Work order:
Go through the entries and copy every line that has the string "agent" in it.

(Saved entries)
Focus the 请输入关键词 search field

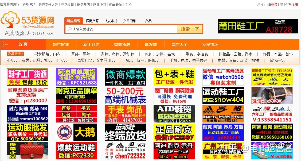[121, 29]
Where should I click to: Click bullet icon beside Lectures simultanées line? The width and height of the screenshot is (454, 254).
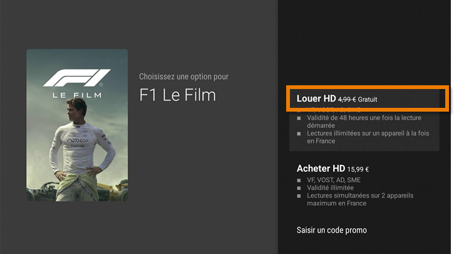[x=299, y=196]
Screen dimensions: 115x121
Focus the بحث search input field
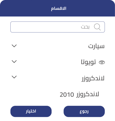[x=58, y=27]
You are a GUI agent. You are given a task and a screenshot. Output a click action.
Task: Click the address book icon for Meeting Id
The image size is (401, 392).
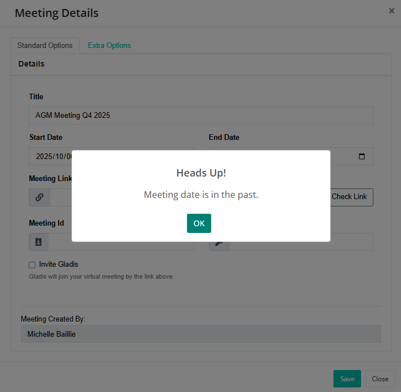39,242
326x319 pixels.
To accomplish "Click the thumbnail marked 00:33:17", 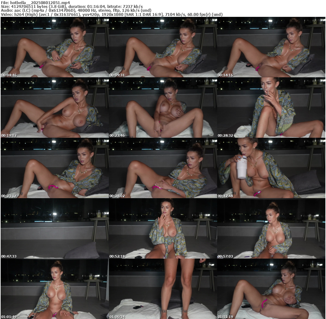I will click(54, 168).
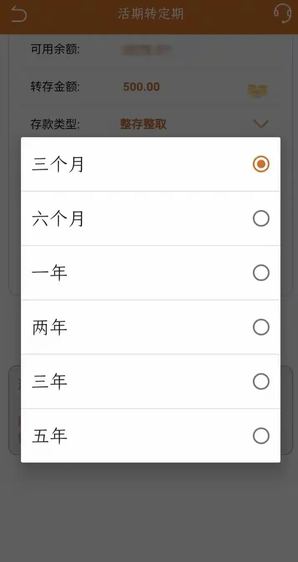The width and height of the screenshot is (298, 562).
Task: Choose the 五年 radio button
Action: click(x=261, y=436)
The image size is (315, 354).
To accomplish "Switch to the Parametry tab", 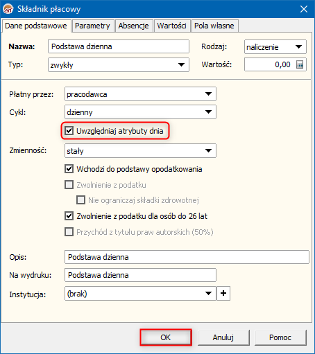I will (92, 26).
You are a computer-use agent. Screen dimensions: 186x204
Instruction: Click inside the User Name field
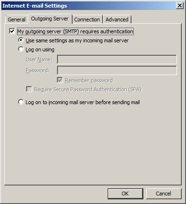[117, 59]
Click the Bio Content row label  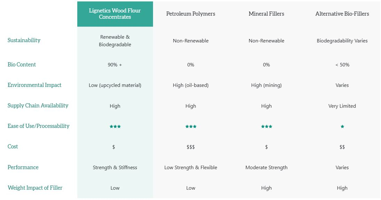click(x=22, y=65)
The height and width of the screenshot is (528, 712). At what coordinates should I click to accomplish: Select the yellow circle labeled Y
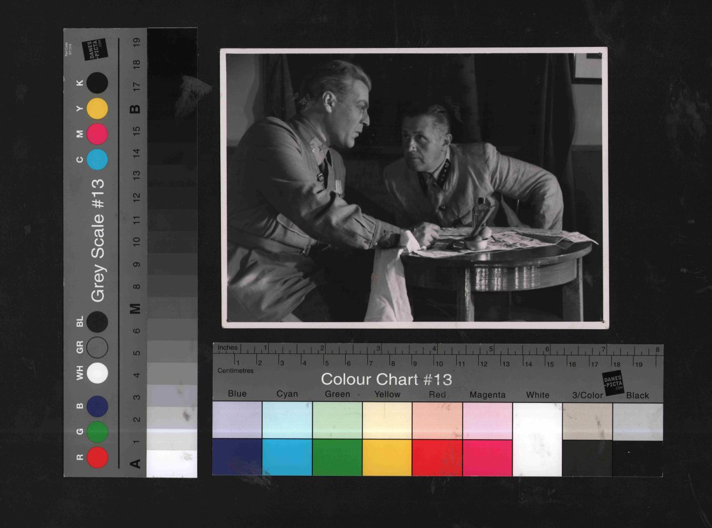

Answer to this exercise:
You are a GUI agent. You are given a task and a screenshot. Output a click action.
You are a computer-use agent. Screen dimensions: 186x204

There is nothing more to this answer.